### TEXT BLOCK
★ ★ ★ ★ ★

Sunday, August 6, 2017

It's Not About Us

Parenting.  It’s not about us.

Well before I had a child, there was a sermon in church that for some reason really resonated with me.  The point of it was that in order to effectively raise a child, you had to learn the “language” of your child, and that language would not necessarily be the same among all of your children.  That language, that is the thing that should guide you in how you talk to, discipline, and even love your child.  That language is how THEIR brain works, what they think, what is important to them, how they react to things.

I was blessed with a wonderful, funny, intelligent, strong willed child.  However, that blessing came with some issues, issues that caused friction, distress, and even pain in him that I was unaware of, that were the source of some frustrating behavioral issues.  I was so sure all I needed to do was be strict, to demand he behave in a certain matter, to punish him when he didn’t meet my expectations.  I completely ignored the message of the sermon that had really touched me a couple of years before.  I was sure that I knew how to make a child grow up to be the perfect adult.

I was wrong.  So terribly wrong.

★ ★ ★ ★ ★

### TASK LIST
a. Please write out the part of the parenting post from "Parenting.  It’s not" to "react to things.".
b. In the parenting post, which adjectives does the writer use to describe the child they were blessed with?
Work only from the parenting post for these.

### SUPPLIED INFORMATION
★ ★ ★ ★ ★

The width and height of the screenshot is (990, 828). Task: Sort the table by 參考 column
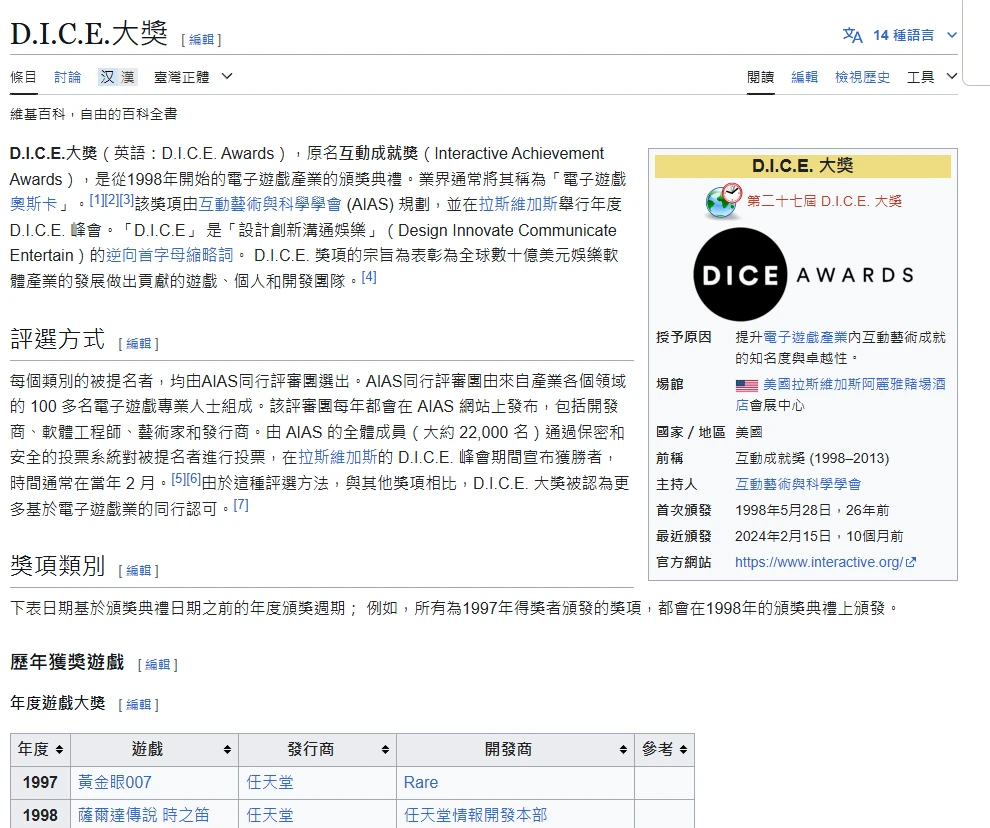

★ ★ ★ ★ ★

### RESPONSES FOR EACH TASK
a.
Parenting.  It’s not about us.

Well before I had a child, there was a sermon in church that for some reason really resonated with me.  The point of it was that in order to effectively raise a child, you had to learn the “language” of your child, and that language would not necessarily be the same among all of your children.  That language, that is the thing that should guide you in how you talk to, discipline, and even love your child.  That language is how THEIR brain works, what they think, what is important to them, how they react to things.

b. wonderful, funny, intelligent, strong willed